没找到好方法。但是有恒等式：若$\arcsin a+\arcsin b+\arcsin c+\arcsin d=0\pmod{2\pi}$，则$s_1^4-4s_2s_1^2-4s_4s_1^2+8s_3s_1+4s_3^2=0$，其中$s_i$是a,b,c,d的初等对称多项式

那我 4# 就相当于推导了这个恒等式了。

在 4# 倒数第二条行间公式中，将 `(\sin a,\sin b,\sin c)` 分别写成 `(-y,-z,-w)`，即
\[(x^2-2xyzw-y^2-z^2+2y^2z^2+w^2)^2=4(1-y^2)(1-z^2)(xw-yz)^2,\]它正是等价于 `s_1^4-4s_2s_1^2-4s_4s_1^2+8s_3s_1+4s_3^2=0`，其中 `s_i` 是 `(x,y,z,w)` 也即 `(\sin(a+b+c),-\sin a,-\sin b,-\sin c)` 的初等对称多项式。

hejoseph

我的方法也是类似的，也是求出 $\sin\alpha$、$\sin\beta$、$\sin\gamma$、$\sin(\alpha+\beta+\gamma)$ 所满足的代数式。这种题目改一下数字就没法做了，太取巧。

由 $\sin(\alpha+\beta+\gamma)=\sin\alpha\cos\beta\cos\gamma+\sin\beta\cos\alpha\cos\gamma+\sin\gamma\cos\alpha\cos\gamma-\sin\alpha\sin\beta\sin\gamma$ 消去 $\cos\alpha$、$\cos\beta$、$\cos\gamma$ 得到一个代数式。
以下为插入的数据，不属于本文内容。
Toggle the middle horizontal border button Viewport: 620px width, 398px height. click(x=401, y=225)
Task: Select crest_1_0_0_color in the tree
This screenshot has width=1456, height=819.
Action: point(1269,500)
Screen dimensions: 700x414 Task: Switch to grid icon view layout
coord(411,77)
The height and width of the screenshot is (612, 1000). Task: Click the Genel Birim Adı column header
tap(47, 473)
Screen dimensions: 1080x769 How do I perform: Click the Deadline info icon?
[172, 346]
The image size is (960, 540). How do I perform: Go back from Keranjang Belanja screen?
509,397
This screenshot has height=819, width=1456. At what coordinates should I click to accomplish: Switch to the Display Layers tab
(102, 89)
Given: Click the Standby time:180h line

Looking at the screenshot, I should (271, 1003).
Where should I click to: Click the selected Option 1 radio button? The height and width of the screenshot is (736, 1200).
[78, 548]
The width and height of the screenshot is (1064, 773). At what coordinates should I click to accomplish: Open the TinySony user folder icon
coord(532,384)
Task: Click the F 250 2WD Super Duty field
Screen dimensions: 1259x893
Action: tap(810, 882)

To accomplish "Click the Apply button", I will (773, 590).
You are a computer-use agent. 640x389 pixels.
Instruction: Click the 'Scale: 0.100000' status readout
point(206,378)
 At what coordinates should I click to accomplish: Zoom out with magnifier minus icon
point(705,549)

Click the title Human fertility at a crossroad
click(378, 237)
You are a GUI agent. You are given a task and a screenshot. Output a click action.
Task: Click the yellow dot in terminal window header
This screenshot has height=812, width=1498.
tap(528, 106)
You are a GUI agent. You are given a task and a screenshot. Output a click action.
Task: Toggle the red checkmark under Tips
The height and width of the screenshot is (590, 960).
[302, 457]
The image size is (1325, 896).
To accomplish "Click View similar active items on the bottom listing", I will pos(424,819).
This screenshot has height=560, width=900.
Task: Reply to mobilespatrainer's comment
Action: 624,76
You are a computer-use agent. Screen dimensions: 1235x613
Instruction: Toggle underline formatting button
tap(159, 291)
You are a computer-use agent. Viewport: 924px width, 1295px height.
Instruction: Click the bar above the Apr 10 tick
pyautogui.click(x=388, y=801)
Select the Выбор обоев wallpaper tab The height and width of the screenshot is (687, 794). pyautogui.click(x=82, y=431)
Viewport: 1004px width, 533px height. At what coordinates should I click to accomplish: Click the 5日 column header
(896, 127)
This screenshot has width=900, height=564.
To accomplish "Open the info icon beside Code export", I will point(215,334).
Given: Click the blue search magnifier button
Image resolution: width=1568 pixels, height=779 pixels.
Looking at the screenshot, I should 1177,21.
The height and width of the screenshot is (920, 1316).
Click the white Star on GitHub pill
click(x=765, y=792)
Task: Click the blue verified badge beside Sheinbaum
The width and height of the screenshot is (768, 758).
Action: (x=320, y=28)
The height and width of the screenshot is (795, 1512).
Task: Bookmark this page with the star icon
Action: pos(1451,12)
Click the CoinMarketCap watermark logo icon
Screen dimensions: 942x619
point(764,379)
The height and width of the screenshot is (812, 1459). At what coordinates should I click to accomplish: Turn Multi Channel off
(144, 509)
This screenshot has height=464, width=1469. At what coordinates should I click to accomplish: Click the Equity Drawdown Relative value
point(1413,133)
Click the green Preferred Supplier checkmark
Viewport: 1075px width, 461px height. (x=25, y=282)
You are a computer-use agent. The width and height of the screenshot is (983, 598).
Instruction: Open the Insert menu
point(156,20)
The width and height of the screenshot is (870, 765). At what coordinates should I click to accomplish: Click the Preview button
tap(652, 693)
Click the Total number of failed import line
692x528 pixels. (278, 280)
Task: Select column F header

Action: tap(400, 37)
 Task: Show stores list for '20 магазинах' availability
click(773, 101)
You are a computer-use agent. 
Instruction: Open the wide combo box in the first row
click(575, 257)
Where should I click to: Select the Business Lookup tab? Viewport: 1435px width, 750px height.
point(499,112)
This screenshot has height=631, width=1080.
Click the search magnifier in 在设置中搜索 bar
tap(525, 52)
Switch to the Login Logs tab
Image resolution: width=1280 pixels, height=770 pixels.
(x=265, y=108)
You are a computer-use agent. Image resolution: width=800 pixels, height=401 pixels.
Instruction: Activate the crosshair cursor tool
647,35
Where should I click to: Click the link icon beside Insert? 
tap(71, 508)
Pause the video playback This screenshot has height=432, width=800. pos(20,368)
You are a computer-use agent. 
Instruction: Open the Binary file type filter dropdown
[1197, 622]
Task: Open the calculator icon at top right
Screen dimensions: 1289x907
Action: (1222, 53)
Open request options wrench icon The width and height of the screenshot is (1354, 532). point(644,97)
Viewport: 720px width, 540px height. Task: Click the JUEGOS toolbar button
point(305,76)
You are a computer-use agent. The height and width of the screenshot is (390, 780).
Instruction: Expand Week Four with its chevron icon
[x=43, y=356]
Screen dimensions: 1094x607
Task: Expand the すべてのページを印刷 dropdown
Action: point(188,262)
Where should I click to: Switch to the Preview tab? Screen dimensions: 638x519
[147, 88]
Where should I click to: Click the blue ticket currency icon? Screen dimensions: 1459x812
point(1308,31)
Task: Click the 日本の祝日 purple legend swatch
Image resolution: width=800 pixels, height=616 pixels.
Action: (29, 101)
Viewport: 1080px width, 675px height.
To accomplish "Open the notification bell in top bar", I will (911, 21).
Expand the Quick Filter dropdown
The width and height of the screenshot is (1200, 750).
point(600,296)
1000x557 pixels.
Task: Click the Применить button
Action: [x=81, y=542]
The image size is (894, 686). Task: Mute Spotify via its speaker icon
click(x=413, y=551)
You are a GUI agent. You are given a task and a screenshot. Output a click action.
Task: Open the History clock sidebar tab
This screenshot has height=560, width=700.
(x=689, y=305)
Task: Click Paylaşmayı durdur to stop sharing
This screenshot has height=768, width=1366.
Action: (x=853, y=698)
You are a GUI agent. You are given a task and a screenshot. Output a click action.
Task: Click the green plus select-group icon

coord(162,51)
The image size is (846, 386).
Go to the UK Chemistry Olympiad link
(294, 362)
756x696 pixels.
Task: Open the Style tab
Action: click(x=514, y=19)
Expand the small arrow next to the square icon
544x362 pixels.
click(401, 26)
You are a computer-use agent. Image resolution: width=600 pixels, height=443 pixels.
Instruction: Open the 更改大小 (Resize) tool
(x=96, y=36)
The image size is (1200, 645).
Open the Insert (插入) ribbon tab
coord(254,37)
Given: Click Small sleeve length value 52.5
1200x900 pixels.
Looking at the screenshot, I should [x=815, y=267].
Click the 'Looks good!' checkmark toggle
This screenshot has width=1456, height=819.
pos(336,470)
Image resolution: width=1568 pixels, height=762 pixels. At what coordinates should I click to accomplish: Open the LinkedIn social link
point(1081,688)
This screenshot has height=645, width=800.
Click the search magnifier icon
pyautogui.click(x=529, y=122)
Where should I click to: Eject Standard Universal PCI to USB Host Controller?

为了方便，下面令 $t=\sin(\alpha+\beta+\gamma)$，$x=\sin\alpha$，$y=\sin\beta$，$z=\sin\gamma$，则得
\[
t^4+4xyzt^3-2(x^2+y^2+z^2-2x^2y^2-2x^2z^2-2y^2z^2)t^2+4xyz(x^2+y^2+z^2-2)t+x^4+y^4+z^4-2x^2y^2-2x^2z^2-2y^2z^2+4x^2y^2z^2=0
\]

ZCos666

5#中的第一条实际可以拓展：
\[ s_1^4-4s_2s_1^2+8s_3s_1+4s_3^2=\sin(a_1+a_2+a_3)\sin(a_1+a_2-a_3)\sin(a_2+a_3-a_1)\sin(a_3+a_1-a_2) \]
其中$s_i$是$\sin{a_i}$的初等对称多项式
另外还有，设$\theta=\dfrac{\alpha+\beta+\gamma}{2}$：
\[ \begin{aligned} \operatorname{C}_\alpha\operatorname{C}_\beta\operatorname{C}_\gamma&=\operatorname{C}_\theta\operatorname{C}_{\theta-\alpha}\operatorname{C}_{\theta-\beta}\operatorname{C}_{\theta-\gamma}+\operatorname{S}_\theta\operatorname{S}_{\theta-\alpha}\operatorname{S}_{\theta-\beta}\operatorname{S}_{\theta-\gamma}\\ \dfrac{1}{4}\left(\operatorname{C}_{2\alpha}+\operatorname{C}_{2\beta}+\operatorname{C}_{2\gamma}+1\right)&=\operatorname{C}_\theta\operatorname{C}_{\theta-\alpha}\operatorname{C}_{\theta-\beta}\operatorname{C}_{\theta-\gamma}-\operatorname{S}_\theta\operatorname{S}_{\theta-\alpha}\operatorname{S}_{\theta-\beta}\operatorname{S}_{\theta-\gamma} \end{aligned} \]
换个元有等价形式：
\[ \begin{aligned} \operatorname{C}_{2(\alpha+\beta)}\operatorname{C}_{2(\beta+\gamma)}\operatorname{C}_{2(\gamma+\alpha)}&=\operatorname{C}_{2\theta}\operatorname{C}_{\alpha}\operatorname{C}_{\beta}\operatorname{C}_{\gamma}+\operatorname{S}_{2\theta}\operatorname{S}_{\alpha}\operatorname{S}_{\beta}\operatorname{S}_{\gamma}\\ \dfrac{1}{4}\left(\operatorname{C}_{2(\alpha+\beta)}+\operatorname{C}_{2(\beta+\gamma)}+\operatorname{C}_{2(\gamma+\alpha)}+1\right)&=\operatorname{C}_{2\theta}\operatorname{C}_{\alpha}\operatorname{C}_{\beta}\operatorname{C}_{\gamma}-\operatorname{S}_{2\theta}\operatorname{S}_{\alpha}\operatorname{S}_{\beta}\operatorname{S}_{\gamma} \end{aligned} \]
至于后面两条，也就是四元及更多情形有没有同样优雅的恒等式，不太清楚